■ **Dataset records**:
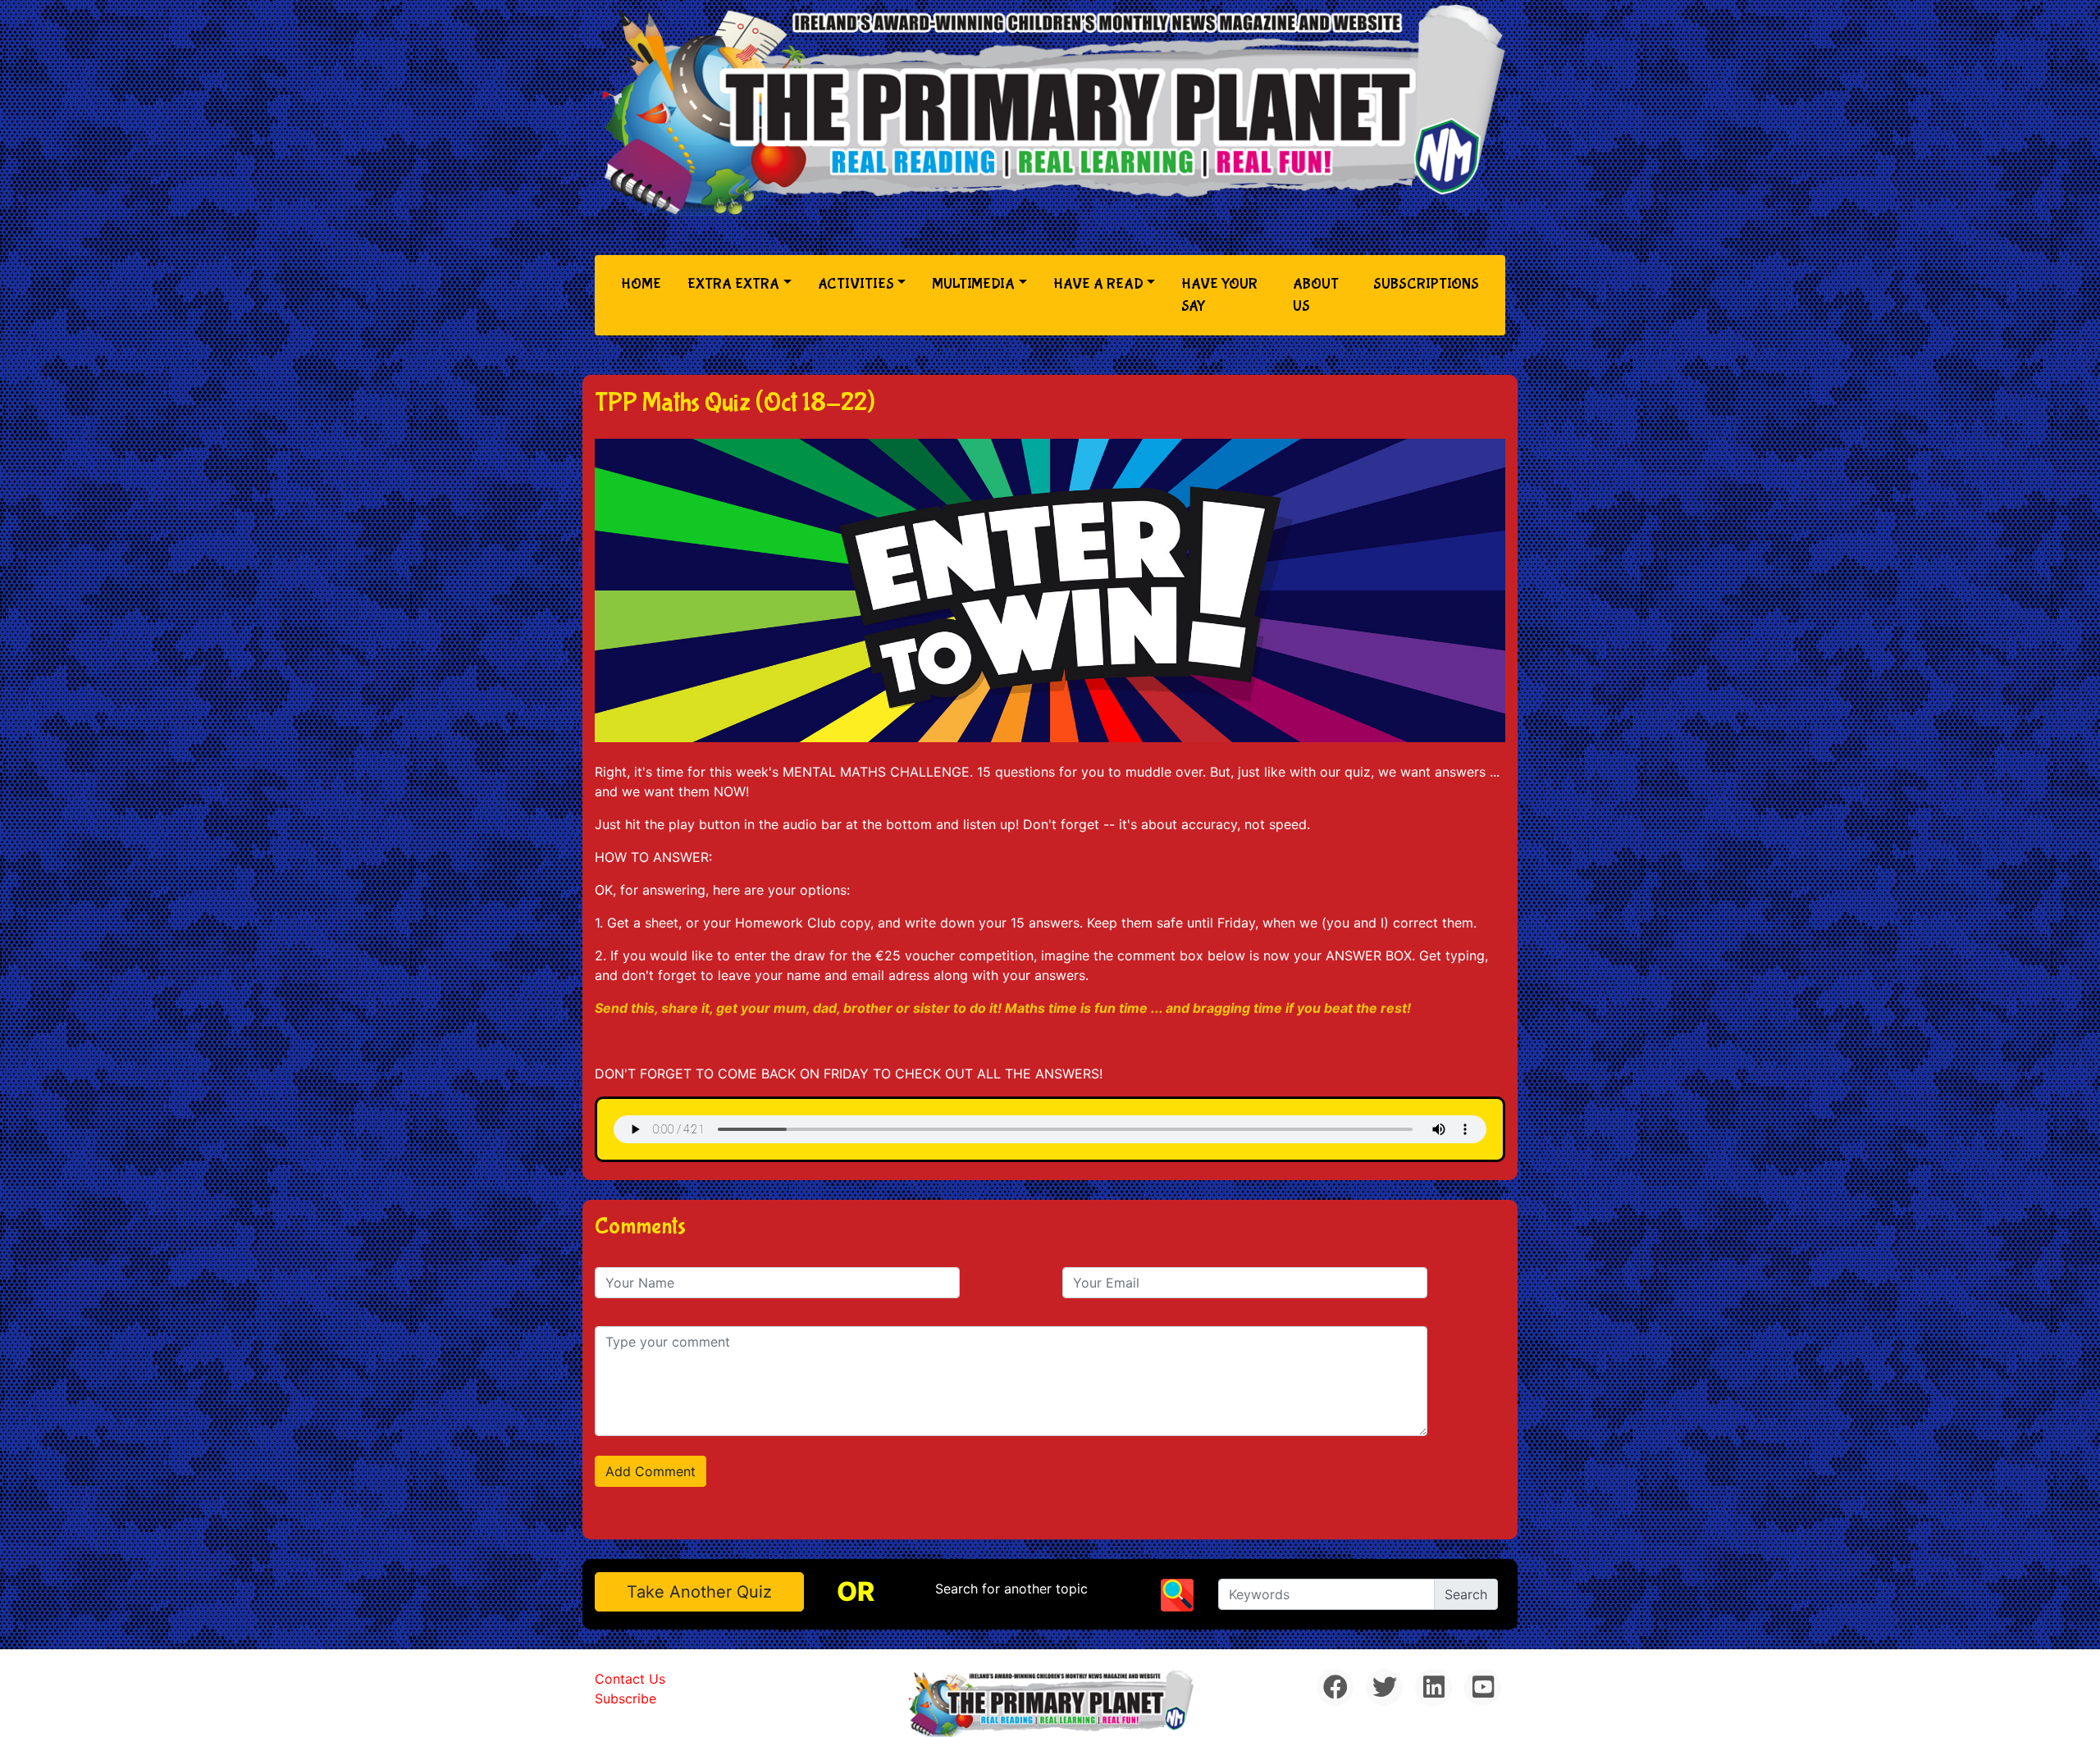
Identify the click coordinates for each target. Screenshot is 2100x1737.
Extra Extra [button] (733, 284)
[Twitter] (1384, 1687)
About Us (1316, 295)
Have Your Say (1219, 295)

■ **Work to complete**: Output the data above without changes, apart from leaving out the pictures.

■ **Final answer**:
Identify the click coordinates for each target. Screenshot is 2100x1737.
Extra Extra [button] (733, 284)
[Twitter] (1384, 1687)
About Us (1316, 295)
Have Your Say (1219, 295)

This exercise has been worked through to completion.